Extract email addresses from big file.

superc0red

Hey.

I have a big text file with data,
and i want to extract mail addresses.

How i can do it?

May 17 '07 #1

Subscribe Post Reply

51564

arne

315

Expert 100+

Hey.

I have a big text file with data,
and i want to extract mail addresses.

How i can do it?

I guess there are plenty of ways to do it. Any constraints on the tool/language?

May 17 '07 #2

superc0red

perl / shellscript using awk-sed-cut ??

May 17 '07 #3

arne

315

Expert 100+

perl / shellscript using awk-sed-cut ??

Perl is certainly a reasonable choice, yes. If I had to do it, I would use it.

May 17 '07 #4

Motoma

3,237

Expert 2GB

Regular expressions would be a great way to do this. Try looking at the sed tool.

May 17 '07 #5

ghostdog74

511

Expert 256MB

Expand|Select|Wrap|Line Numbers

 
awk '

{

  for (i=1;i<=NF;i++) {

       if ( $i ~ /[[:alpha:]]@[[:alpha:]]/ )  { 

      print $i      

       }

  }

}' "file"

May 18 '07 #6

superc0red

Thanx for the code dude :)

May 18 '07 #7

prn

254

Expert 100+

It's been quite a while since I did anything with awk, so I wasn't sure how well ghostdog's code would work. It looked like it should handle only alphabetics with no more than one component on each side of the "@". So I made up a test file (test.txt):

Expand|Select|Wrap|Line Numbers

 this is a test file foo@bar.com we are looking for moo@drop.dhcp.bar.com email

addresses inside, 00test@leo.bar.com, a text file with no

particular fname.lname@bar.baz.net other par72@take.the.bus.au restrictions

on the format or locations of the 23skidoo@bar.co.uk addresses inside the file.

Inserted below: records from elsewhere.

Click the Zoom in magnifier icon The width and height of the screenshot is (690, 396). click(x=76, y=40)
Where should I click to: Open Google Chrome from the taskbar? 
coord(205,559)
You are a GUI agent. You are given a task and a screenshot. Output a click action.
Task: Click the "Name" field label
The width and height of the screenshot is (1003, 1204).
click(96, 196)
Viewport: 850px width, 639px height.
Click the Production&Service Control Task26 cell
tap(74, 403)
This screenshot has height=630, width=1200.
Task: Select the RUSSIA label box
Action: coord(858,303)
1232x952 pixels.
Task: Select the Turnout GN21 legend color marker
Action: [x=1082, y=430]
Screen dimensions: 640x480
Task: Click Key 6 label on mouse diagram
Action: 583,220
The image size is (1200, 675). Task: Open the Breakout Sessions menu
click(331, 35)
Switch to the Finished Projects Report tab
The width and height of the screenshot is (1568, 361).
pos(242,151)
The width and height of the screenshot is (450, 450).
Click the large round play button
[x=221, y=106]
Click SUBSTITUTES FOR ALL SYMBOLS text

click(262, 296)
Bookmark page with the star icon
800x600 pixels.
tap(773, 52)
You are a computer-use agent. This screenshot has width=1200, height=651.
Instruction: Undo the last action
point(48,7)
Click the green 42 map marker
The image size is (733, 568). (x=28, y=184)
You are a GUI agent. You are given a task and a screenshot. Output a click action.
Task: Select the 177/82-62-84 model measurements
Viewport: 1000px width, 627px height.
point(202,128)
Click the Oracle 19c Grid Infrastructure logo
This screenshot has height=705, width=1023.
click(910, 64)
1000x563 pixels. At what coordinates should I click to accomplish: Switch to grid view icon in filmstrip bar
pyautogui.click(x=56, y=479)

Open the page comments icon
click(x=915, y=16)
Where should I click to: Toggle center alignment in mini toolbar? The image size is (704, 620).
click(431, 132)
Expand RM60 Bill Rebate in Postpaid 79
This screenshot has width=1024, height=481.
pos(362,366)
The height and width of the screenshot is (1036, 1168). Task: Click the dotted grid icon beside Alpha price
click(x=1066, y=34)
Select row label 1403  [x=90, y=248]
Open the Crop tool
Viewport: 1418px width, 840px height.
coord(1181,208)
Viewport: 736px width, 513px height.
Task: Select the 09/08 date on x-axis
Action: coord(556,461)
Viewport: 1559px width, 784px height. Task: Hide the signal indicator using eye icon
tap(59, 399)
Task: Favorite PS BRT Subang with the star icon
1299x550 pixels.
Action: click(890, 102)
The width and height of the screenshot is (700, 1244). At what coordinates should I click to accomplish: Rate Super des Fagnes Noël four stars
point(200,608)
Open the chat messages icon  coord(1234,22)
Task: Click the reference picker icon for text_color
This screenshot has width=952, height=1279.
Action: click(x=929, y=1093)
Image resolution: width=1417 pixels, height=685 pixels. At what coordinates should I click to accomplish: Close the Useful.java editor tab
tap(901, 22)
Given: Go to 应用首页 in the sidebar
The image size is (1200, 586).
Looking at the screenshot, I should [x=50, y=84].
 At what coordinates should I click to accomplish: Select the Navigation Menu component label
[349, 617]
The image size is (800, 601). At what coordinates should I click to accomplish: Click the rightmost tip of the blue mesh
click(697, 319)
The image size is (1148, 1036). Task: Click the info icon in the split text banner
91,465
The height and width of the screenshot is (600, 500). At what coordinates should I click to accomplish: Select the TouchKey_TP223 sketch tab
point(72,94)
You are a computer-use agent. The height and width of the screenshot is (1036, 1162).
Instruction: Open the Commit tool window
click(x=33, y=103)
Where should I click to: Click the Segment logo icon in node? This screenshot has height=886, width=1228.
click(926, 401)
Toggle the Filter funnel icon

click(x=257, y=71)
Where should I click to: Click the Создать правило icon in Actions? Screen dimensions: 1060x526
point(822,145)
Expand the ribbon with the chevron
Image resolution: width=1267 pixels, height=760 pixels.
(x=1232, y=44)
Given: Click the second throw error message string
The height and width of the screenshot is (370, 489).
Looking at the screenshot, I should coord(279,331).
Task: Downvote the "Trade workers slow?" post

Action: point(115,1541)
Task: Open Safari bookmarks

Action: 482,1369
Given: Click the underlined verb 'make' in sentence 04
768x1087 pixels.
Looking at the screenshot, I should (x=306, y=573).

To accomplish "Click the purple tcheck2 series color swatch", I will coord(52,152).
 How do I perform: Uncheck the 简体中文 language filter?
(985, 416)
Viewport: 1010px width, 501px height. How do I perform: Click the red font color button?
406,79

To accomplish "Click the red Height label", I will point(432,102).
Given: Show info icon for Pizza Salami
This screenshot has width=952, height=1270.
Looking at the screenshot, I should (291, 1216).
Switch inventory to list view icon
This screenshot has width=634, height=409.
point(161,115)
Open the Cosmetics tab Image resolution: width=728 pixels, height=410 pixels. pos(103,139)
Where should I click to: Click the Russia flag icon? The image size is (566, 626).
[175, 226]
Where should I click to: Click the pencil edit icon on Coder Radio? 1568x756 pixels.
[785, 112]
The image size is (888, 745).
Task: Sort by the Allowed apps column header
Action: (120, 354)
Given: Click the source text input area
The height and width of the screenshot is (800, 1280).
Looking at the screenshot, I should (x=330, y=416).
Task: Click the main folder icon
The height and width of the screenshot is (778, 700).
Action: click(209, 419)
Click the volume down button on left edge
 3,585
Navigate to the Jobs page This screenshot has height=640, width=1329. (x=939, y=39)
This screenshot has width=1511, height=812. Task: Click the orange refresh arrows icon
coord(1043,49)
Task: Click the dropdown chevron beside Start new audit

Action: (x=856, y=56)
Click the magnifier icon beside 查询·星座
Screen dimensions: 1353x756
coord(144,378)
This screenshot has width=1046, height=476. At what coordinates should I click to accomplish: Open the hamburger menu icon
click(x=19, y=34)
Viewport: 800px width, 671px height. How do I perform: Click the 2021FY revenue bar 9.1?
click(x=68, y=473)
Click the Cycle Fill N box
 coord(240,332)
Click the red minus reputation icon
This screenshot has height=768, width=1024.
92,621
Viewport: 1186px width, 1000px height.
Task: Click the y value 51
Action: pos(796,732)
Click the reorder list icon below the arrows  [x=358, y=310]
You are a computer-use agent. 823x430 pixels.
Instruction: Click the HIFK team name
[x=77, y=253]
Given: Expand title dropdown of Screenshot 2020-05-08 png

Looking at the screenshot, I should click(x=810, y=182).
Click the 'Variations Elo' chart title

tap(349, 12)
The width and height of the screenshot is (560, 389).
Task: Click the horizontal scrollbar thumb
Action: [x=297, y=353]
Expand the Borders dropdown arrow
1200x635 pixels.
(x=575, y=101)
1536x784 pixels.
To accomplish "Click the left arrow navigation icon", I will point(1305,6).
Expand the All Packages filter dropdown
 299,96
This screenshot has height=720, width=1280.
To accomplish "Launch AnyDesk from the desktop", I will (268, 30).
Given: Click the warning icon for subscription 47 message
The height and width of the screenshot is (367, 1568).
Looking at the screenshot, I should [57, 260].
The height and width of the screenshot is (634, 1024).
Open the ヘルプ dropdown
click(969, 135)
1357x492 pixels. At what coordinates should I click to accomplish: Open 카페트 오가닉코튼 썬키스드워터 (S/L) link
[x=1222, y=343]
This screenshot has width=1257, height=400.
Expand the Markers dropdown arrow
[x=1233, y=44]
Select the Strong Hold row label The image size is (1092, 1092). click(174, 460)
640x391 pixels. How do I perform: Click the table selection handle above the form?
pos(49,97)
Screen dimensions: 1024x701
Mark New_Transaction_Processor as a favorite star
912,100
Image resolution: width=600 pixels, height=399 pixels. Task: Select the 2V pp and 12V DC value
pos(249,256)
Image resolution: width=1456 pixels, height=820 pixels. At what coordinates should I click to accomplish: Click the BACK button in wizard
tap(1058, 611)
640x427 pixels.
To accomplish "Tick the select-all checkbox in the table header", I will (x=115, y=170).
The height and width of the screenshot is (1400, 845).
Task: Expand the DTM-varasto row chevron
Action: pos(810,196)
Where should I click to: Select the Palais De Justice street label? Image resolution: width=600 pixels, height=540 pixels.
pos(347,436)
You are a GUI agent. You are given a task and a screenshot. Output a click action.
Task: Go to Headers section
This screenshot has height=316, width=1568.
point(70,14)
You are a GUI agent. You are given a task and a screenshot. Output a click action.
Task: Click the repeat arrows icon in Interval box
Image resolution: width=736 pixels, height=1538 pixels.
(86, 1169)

Let's try one at the end joe27@aol.com.

I ran ghostdog's awk script on this and got the output:

Expand|Select|Wrap|Line Numbers

 foo@bar.com

moo@drop.dhcp.bar.com

00test@leo.bar.com,

fname.lname@bar.baz.net

23skidoo@bar.co.uk

Note that this output has FIVE email addresses, but the file has SEVEN so there is something wrong. The two that are omitted have digits just beside the "@" so it looks like I was close but not quite right on how much awk would match with this RE. It catches everything between spaces into $i whenever it matches /[[:alpha:]]@[[:alpha:]]/

But note that it also caught the comma following the third address "00test@leo.bar.com," which it should not include in the email address.

Here's a Perl one-liner:

Expand|Select|Wrap|Line Numbers

perl -wne'while(/[\w\.]+@[\w\.]+/g){print "$&\n"}' test.txt

This gives the output

Expand|Select|Wrap|Line Numbers

 foo@bar.com

moo@drop.dhcp.bar.com

00test@leo.bar.com

fname.lname@bar.baz.net

par72@take.the.bus.au

23skidoo@bar.co.uk

joe27@aol.com.

which is almost correct (and does not include the comma following number 3, although it does include the period at the end).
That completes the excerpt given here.